- Zu erledigen
(a) Mit welcher Auflösung wird Rune Classic laut dem Forenthread über Vollbild in Spielen als Vollbild angezeigt?
(b) Zitieren Sie aus dem Forenthread über Vollbild in Spielen die Stelle, die mit „Das sind nur“ beginnt und sich bis einschließlich „nativer Auflösung vornimmt.“ erstreckt.

- Vorliegender Text
━━━━━━━━━━━━━━━━

# Vollbild in Spielen ohne schwarze Balken "erzwingen"



## Bullz (4. Mai 2015)

Hi, habe nun einen größeren 4k Monitor zugelegt und habe festgestellt das in einigen ( vor allem älderen Spielen ) ich schwarze Balken unten/oben aber auch links oder rechts habe.

Auflösung verwende ich natürlich immer eine 16:9 Auflösung wenn dies Möglich ist. Falls das Spiel dann ein wenig " gezerrt " aussieht könnte ich damit mehr Leben als mit den hässlichen Balken.

Einwerfen möchte ich folgendes kommische Phänomen.  
Rune Classic wird mit 1024*768 als Vollbild angezeigt. Weitere Auflösungen stellt das Spiel mit schwarzen Balken da.
UT2004 geht erst gar nicht bis 4k rauf und zeigt in jeder Auflösung Balken an bei mir....

Das sind nur Beispiele bei mir  Gibt es sowas wie eine "perfekte Lösung" mit der ich der Graka befehle alles Vollbild zu malen ?


----------



## Malkolm (4. Mai 2015)

Das hängt vorallem von deinem Monitor ab, da dieser idR die nachträgliche Skalierung bei Auflösungen != nativer Auflösung vornimmt.


----------



## Kerkilabro (4. Mai 2015)

*Flachbildschirm-Skalierung ändern 
In „Anzeige, Desktop-Größe und -Position einstellen“ passen Sie die Auflösung von Anwendungen an Ihren Monitor an. Interessant ist diese Option, wenn Sie beispielsweise einen Breitbildschirm besitzen und ein altes Spiel im 4:3-Modus spielen wollen – ohne Verzerrung und daraus resultierende Qualitätseinbußen. Die Auswahl "Anzeige" unter dem Punkt "Skalierung vornehmen mit" streckt den Inhalt auf die ganze Fläche, was der Monitor selbst ausführt. „Nvidia-Skalierung mit festen Seitenverhältnis verwenden“ streckt das Bild ohne es zu verzerren, dafür können links und rechts schwarze Balken bleiben. „Keine Skalierung“ zentriert das Bild in der Monitor-Mitte und in Originalgröße.

━━━━━━━━━━━━━━━━

- Datensatzauszüge

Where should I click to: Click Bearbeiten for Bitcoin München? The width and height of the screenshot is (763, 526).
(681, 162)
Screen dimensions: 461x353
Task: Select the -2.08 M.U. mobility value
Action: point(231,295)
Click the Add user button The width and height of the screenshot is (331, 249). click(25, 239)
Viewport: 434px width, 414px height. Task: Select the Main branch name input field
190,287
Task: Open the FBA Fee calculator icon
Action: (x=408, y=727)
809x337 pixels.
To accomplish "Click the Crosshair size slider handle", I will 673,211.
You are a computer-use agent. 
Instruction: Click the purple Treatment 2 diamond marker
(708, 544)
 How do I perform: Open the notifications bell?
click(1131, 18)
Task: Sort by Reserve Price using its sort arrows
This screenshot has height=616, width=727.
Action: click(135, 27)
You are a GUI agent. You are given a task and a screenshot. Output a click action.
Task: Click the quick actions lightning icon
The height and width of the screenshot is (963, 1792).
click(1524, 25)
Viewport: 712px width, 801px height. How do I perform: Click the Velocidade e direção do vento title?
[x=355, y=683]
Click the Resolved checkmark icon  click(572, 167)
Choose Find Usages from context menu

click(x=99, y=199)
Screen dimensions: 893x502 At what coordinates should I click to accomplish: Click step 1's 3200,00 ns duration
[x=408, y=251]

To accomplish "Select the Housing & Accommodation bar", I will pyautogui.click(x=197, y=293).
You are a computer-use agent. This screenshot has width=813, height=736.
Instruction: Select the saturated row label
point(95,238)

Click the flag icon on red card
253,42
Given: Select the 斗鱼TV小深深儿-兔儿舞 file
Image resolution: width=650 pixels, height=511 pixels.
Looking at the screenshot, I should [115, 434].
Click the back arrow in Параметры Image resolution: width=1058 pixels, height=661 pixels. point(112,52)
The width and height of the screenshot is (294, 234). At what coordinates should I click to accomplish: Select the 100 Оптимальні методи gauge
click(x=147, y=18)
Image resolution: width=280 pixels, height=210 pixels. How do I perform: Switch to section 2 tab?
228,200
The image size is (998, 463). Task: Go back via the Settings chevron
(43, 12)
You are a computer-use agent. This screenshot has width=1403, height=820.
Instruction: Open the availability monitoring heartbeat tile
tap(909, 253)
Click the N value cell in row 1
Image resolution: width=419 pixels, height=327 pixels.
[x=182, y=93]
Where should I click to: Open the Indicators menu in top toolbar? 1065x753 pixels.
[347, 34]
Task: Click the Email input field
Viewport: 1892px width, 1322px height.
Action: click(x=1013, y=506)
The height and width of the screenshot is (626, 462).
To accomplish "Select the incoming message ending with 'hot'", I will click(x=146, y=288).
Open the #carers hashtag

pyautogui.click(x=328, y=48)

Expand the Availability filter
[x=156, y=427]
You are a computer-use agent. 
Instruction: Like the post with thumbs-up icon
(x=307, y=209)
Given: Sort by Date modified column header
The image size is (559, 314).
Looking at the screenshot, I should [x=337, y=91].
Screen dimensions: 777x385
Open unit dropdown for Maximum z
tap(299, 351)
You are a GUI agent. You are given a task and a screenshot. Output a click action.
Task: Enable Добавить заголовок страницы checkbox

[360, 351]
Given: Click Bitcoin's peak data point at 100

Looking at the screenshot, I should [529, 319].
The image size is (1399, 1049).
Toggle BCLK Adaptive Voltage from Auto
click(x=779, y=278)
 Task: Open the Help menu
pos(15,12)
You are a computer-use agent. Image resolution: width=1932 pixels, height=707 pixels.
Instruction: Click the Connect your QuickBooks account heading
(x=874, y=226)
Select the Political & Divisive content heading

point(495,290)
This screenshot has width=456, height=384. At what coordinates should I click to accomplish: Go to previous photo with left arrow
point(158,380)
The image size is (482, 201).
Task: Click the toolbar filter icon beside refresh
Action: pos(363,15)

━━━━━━━━━━━━━━━━

- Lösungen pro Aufgabe
(a) Mit 1024*768.

(b)
Das sind nur Beispiele bei mir  Gibt es sowas wie eine "perfekte Lösung" mit der ich der Graka befehle alles Vollbild zu malen ?


----------



## Malkolm (4. Mai 2015)

Das hängt vorallem von deinem Monitor ab, da dieser idR die nachträgliche Skalierung bei Auflösungen != nativer Auflösung vornimmt.